Your universe dataset will be connected at source. Data connections can be configured to any cloud-based storage location, including AWS, GCS, Azure Blob, Snowflake, Google BigQuery, and Databricks (for more information, see “Connect to Cloud-Based Data”.

The universe dataset is required to have a CID (custom identifier) for each row. This should represent how you define a customer within your own systems. 

Once you connect your universe dataset, LiveRamp uses the included identifiers for matching to create an additional linked dataset that maps the provided CIDs with their associated RampIDs. The CIDs in this additional dataset are MD5-hashed to maintain the pseudonymity of the RampIDs. This additional dataset is then used in clean room questions to allow joining datasets between partners on RampIDs.

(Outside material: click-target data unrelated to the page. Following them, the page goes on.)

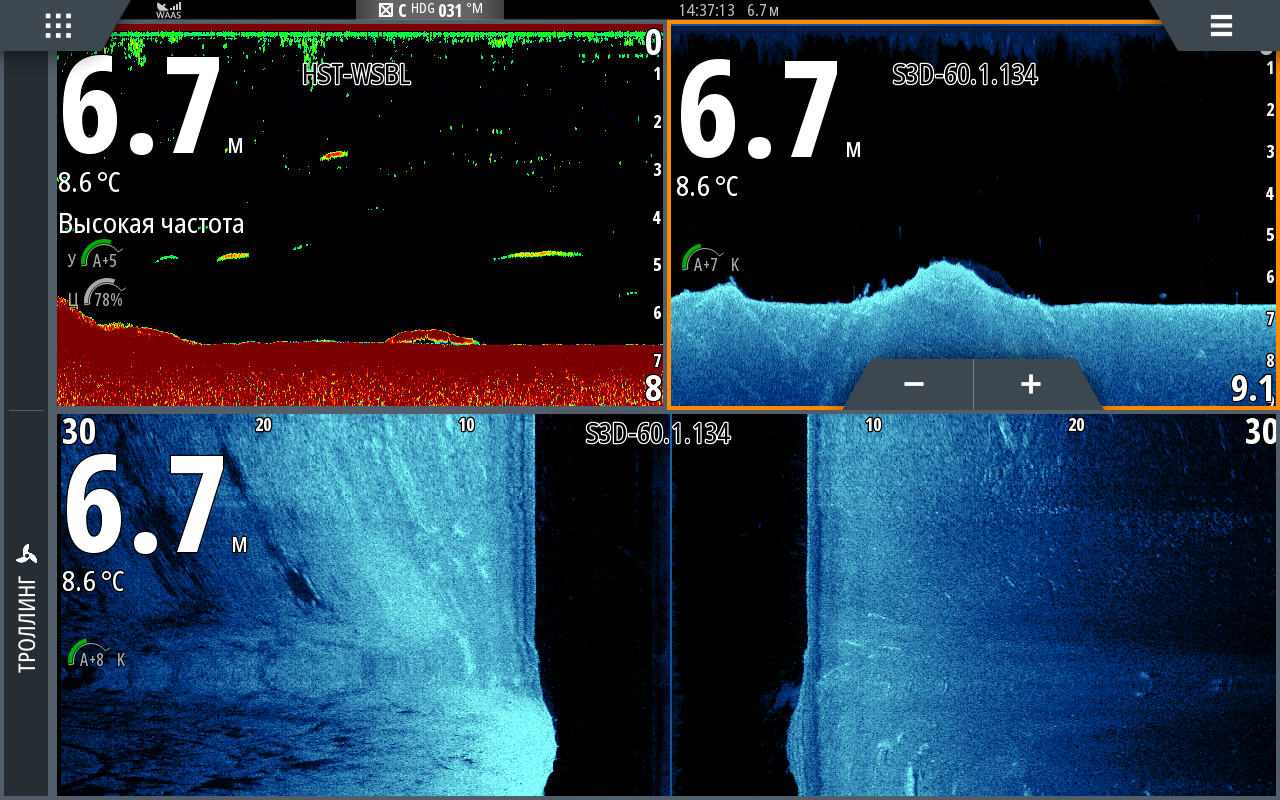Tap the WAAS GPS signal status icon
The image size is (1280, 800).
point(168,10)

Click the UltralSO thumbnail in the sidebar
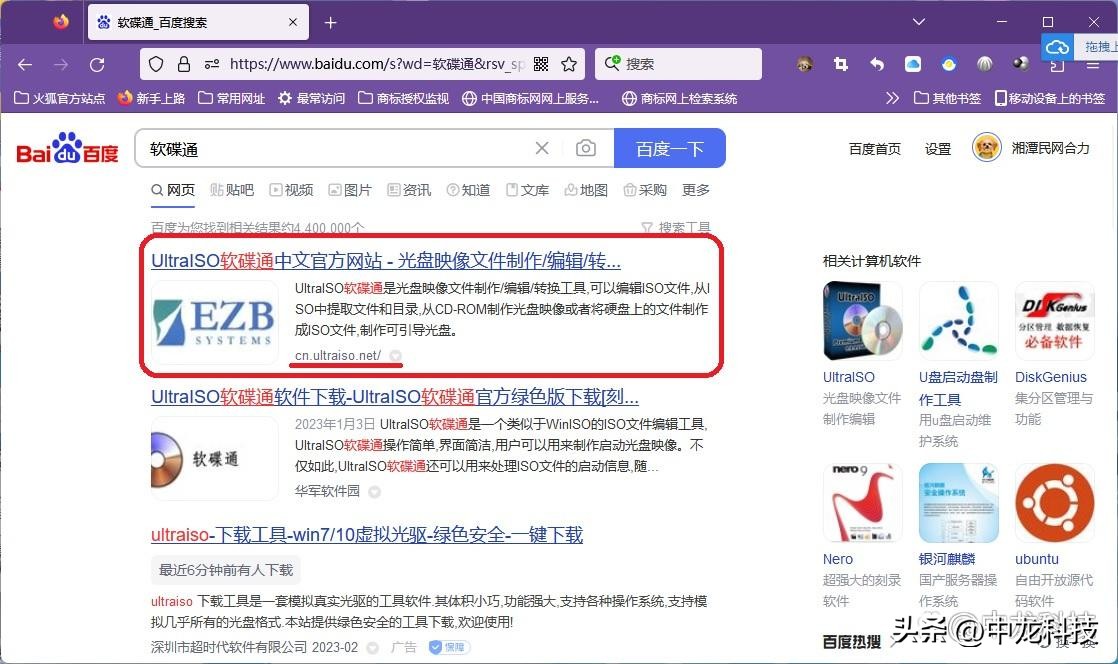[x=862, y=320]
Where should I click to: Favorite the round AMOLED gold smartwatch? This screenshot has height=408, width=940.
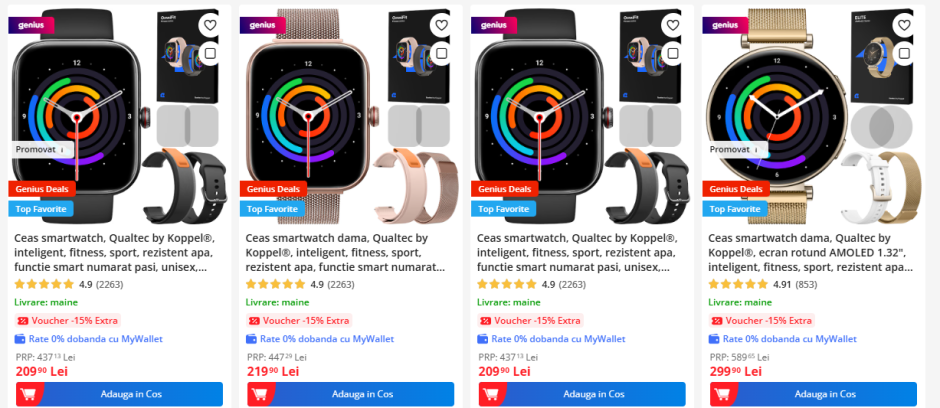[x=904, y=25]
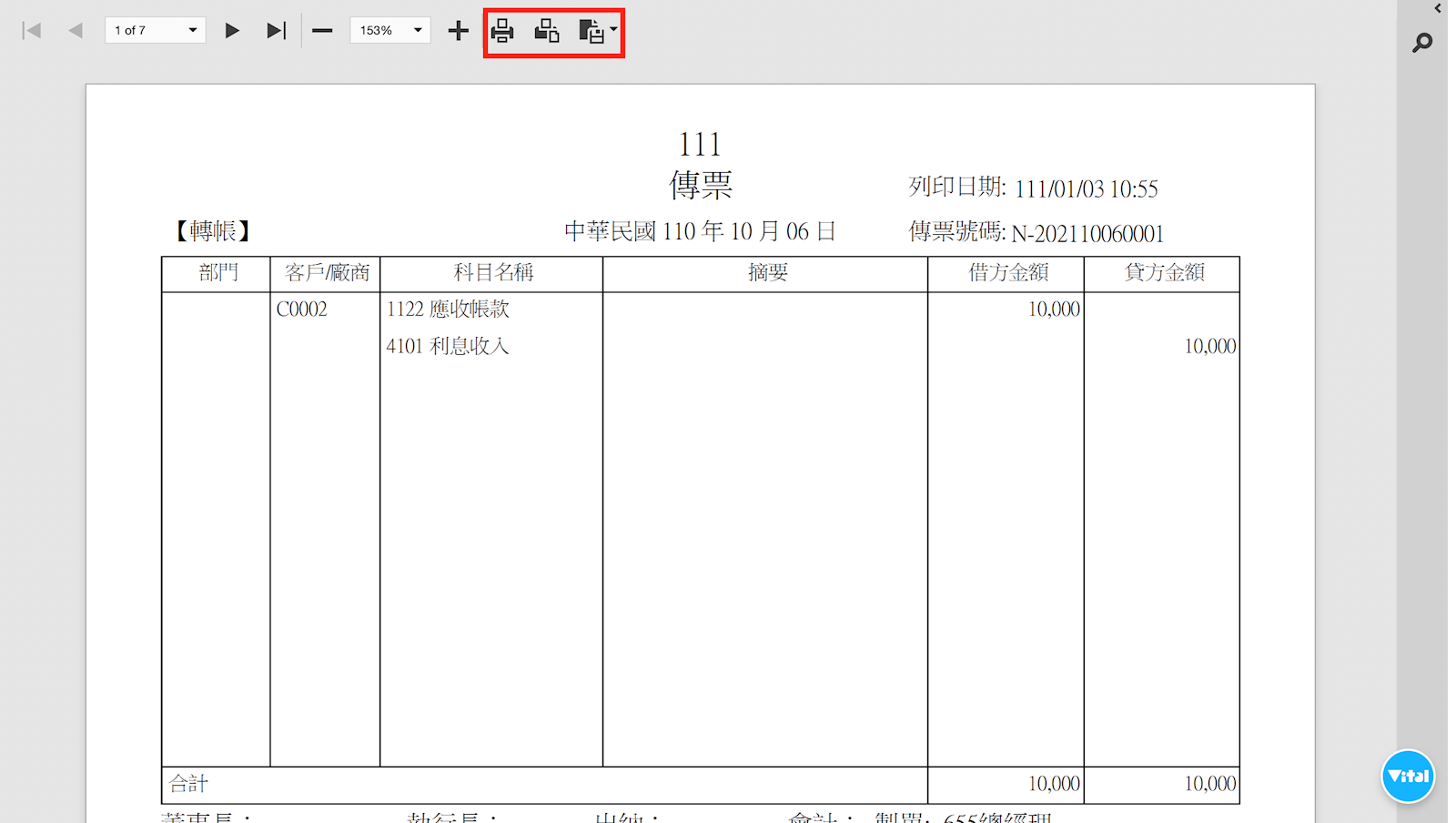1456x823 pixels.
Task: Open the '1 of 7' page selector
Action: (155, 31)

Once you’ve connected your universe dataset and the associated CID | Ramp ID dataset has been created, you can create data connections for your other data types, such as attribute data, conversions data, or exposure data. For these datasets, you include a column of MD5-hashed CIDs and do not need to include any other identifiers. 

The identity resolution process is refreshed monthly on your dataset, based on the date you configure (other datasets will always be up-to-date because we access that data at source during question runs).

Overall Steps

Using identity resolution in LiveRamp Clean Room involves the following overall steps:

  1. You format your universe dataset.

  2. You create a data connection for your universe dataset.

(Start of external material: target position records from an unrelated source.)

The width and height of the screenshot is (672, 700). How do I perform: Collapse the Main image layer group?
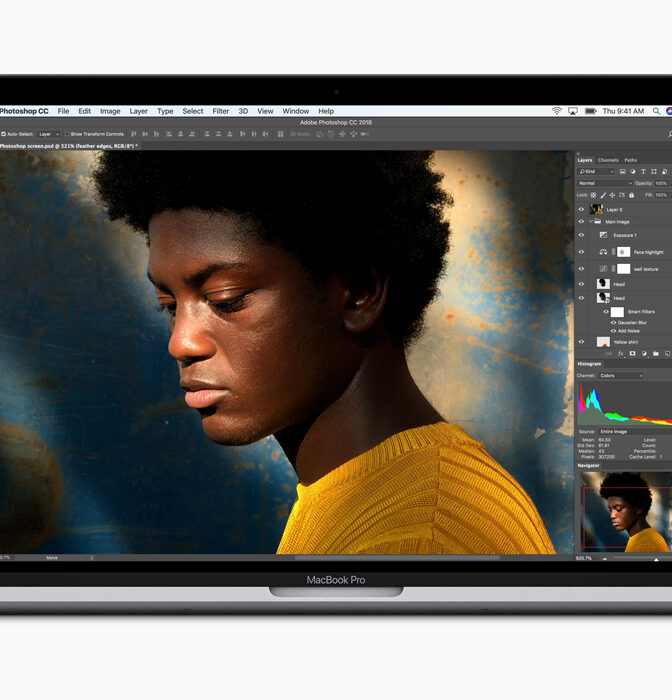(591, 222)
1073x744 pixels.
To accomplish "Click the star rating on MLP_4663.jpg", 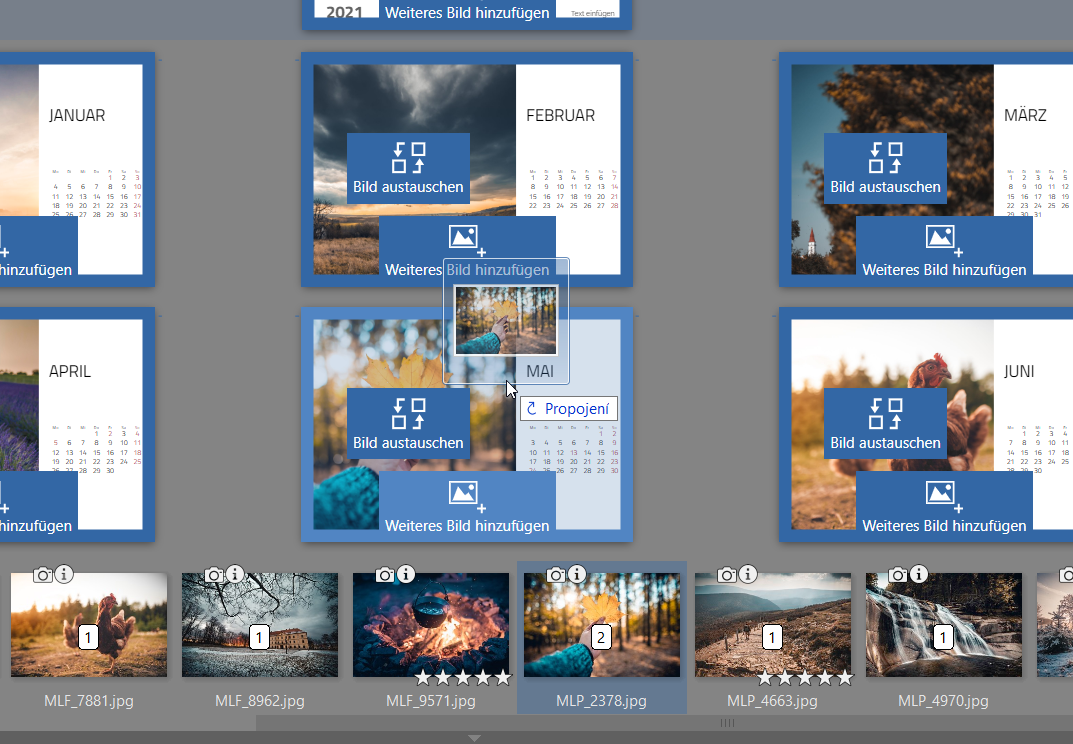I will (x=804, y=677).
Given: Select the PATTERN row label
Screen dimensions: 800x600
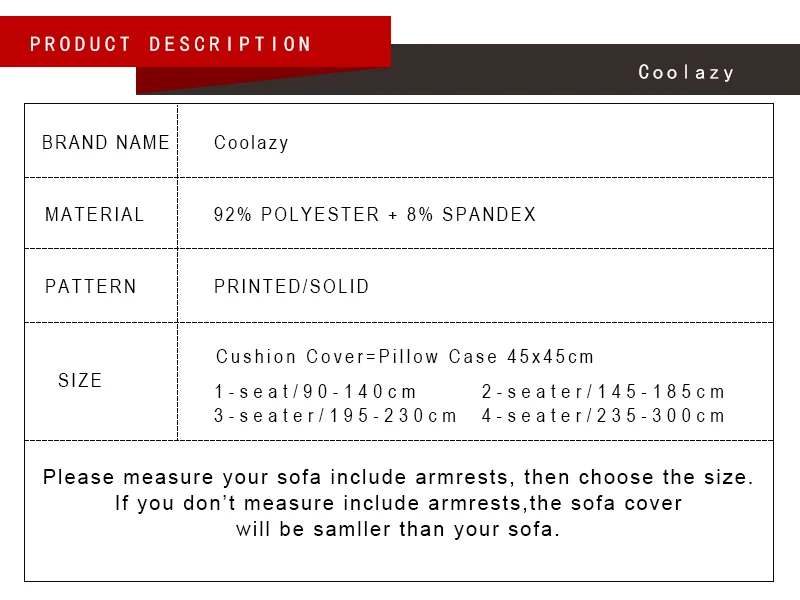Looking at the screenshot, I should [91, 287].
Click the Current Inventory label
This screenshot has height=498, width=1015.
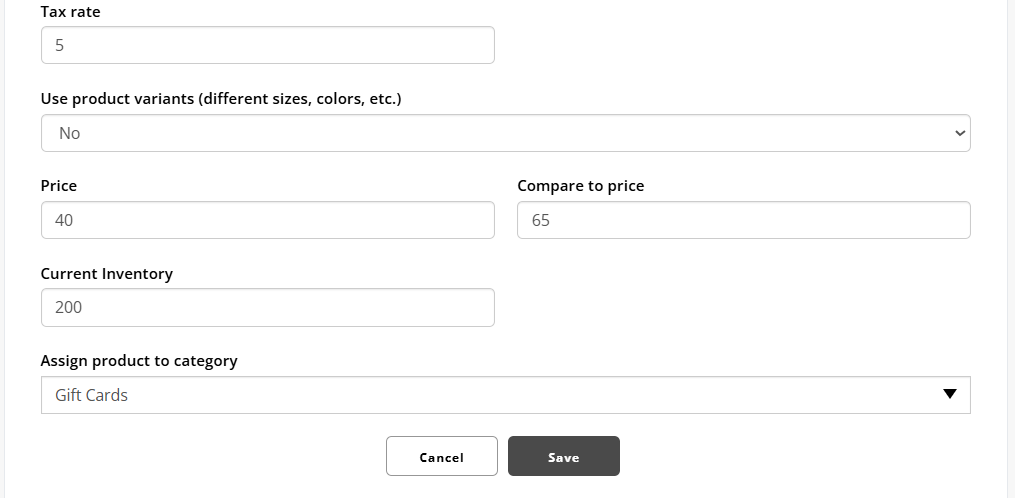coord(106,274)
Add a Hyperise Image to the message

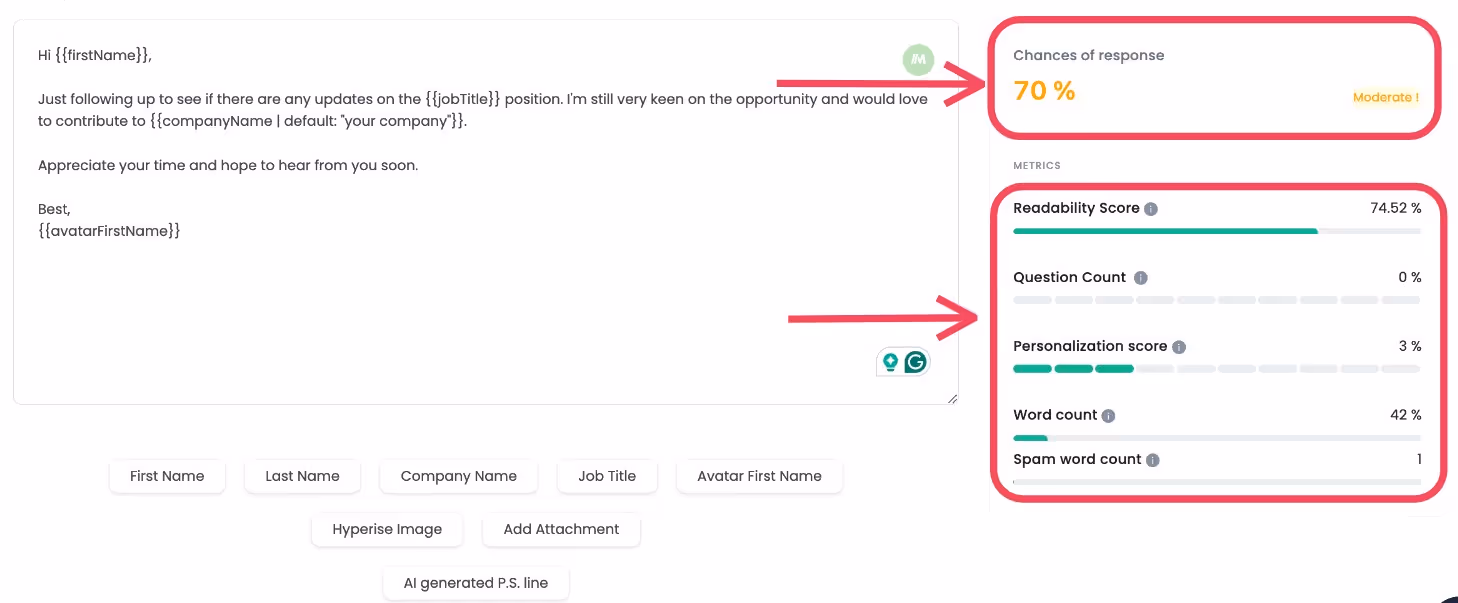(387, 529)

  3. You perform field mapping for the universe dataset (which involves mapping the fields, adding metadata, and scheduling identity resolution).

  4. LiveRamp creates a linked dataset containing a mapping of MD5-hashed CIDs | RampIDs.

  5. You create additional data connections for other datasets (such as attribute data, conversions data, or exposure data), keyed off of MD5-hashed CIDs.

  6. You provision the required datasets to clean rooms.

  7. Your and your partners create and run clean room questions that use the linked dataset and other datasets keyed off of MD5-hashed CIDs.

For more information on performing these steps, see the sections below.

Format a Universe Dataset (Non-US Data)

Before creating the data connection for your non-US data universe dataset, make sure it’s formatted correctly. 

Note

For information on formatting a US data universe dataset, see “Format a Universe Dataset (US Data)”.

The universe dataset should represent your full audience and should include all user identifiers (PII touchpoints) that will be used during identity resolution to resolve to derived RampIDs. However, you can connect the dataset that is most relevant to your use case (even if it is not your full universe) to optimize the match against LiveRamp RampIDs.

LiveRamp uses this dataset to create a mapping between your CIDs and their associated RampIDs. This mapping lives in a linked dataset and allows you to use RampIDs as the join key between each partner's datasets in queries.

When formatting your universe dataset, multiple identifier types (including PII and hashed email) can be included in the same dataset. The examples below can be used for the specific situations listed but you can create a dataset that uses any combination of these identifiers. See the table below for a list of the suggested columns for a universe dataset containing plaintext PII and hashed emails.  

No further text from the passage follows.